In both cases the searcher might, or might not, know exactly what s/he is loking for, but mostly the searcher should have a pretty good idea, otherwise there would be no point in looking ;)

So, i see no need to refine the query, at least not initially - i see a need to refine the data set in order to better be able to extract the relevant portions out of it. If this still does not solve the particular problem, the query should be refined/expanded/whatever.

xan
04-06-2005, 06:54 PM
when you go to a science repository and you research SVM's and genomes. You type that in the search and will get related documents. You might not exactly know what you want, but you have a clear idea of the search area, and it is narrow. Also, you are likely to get every paper to do with that subject, as they are all organised according to a specifiac format or markup.

On the web, you will have to be a lot more specific than that, so if you enetered that as your search, you would have to try again to get what you're trying to get at, as far as your intention is concerend.

By using a digital repository on a specific area (arts, science, ecology,...) you have already stated your intention.

claus
04-07-2005, 06:51 PM
Okay, i might not have expressed my opinion clearly. Let's say there are two scenarios:

a) the user knows exactly what s/he is looking for
b) the user has some vague idea about the general direction but little more

And two types of collections:

1) A catalogue, DL, or otherwise specialised document collection
2) The general mess of the WWW

And, again, two types of interfaces:

I) A search box, in which the user can enter terms
II) An ordered, directory type, selection of documents by topic

Given that (1) and (2) both hold the answer to the problem at hand, i would say that for scenario (a), interface (I) is best, while for scenario (b) interface (II) is best.

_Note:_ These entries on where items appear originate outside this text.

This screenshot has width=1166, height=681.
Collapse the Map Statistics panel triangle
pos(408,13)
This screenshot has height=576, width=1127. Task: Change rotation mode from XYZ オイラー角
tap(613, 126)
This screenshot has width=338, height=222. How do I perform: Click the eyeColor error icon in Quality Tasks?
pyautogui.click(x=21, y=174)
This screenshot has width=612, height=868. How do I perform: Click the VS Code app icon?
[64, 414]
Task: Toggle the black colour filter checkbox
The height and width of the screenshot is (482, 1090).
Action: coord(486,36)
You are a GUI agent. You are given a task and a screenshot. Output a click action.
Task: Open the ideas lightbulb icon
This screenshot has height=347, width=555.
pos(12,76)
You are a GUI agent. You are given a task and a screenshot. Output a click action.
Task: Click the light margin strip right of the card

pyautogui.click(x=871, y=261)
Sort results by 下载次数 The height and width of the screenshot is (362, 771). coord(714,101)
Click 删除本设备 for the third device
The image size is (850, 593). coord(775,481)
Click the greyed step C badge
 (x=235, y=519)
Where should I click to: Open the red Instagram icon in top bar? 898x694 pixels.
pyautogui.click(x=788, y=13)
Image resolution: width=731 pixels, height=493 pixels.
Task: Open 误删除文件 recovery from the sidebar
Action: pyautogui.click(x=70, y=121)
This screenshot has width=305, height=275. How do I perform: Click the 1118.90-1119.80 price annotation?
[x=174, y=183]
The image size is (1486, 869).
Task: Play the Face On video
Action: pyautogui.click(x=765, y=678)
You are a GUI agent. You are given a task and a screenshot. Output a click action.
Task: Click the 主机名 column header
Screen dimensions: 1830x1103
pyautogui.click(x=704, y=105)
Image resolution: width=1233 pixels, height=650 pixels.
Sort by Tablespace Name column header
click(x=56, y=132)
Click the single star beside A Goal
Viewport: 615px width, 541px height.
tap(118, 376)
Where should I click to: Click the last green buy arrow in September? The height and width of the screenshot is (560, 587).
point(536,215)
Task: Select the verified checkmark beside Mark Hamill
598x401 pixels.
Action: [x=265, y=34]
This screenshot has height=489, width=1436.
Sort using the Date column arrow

If, on the other hand, the user is restricted to having interface type (I) only, then i would say that:

- collection (1) is more efficient with regard to scenario (b), but
- both collections might be equally efficiently searched in scenario (a)

IOW, if we only consider search boxes as interface, i think you are right regarding problems that are not well defined beforehand. Enabling "drill-down" searching as in a directory, OTOH, offers some of the benefits of the DL in a web context.

(This, as an example of refining the data set in opposition to refining the query)

With a very well defined problem, eg. "What is the name of the president of the USA" the two collections might be able to provide the answer equally quick.

All IMHO, AFAIK, FWIW, of course.

claus
04-07-2005, 07:49 PM
I don't know if this adds any value to the debate or not, but in seeing things from the searchers viewpoint i couldn't help thinking about this:

Digital Libraries, information repositories, or whatchamacallit needs to be found by the searcher before a search can be initiated using them.

The WWW "is everywhere" - grab any browser window and you will easily locate a search box, a directory, or both. Locating the topic specific information collections is not easy, so this adds an extra search process before the search in the DL can actually take place.

And, of course some of them are also access restricted, which skews any comparison even more to the benefit of WWW search.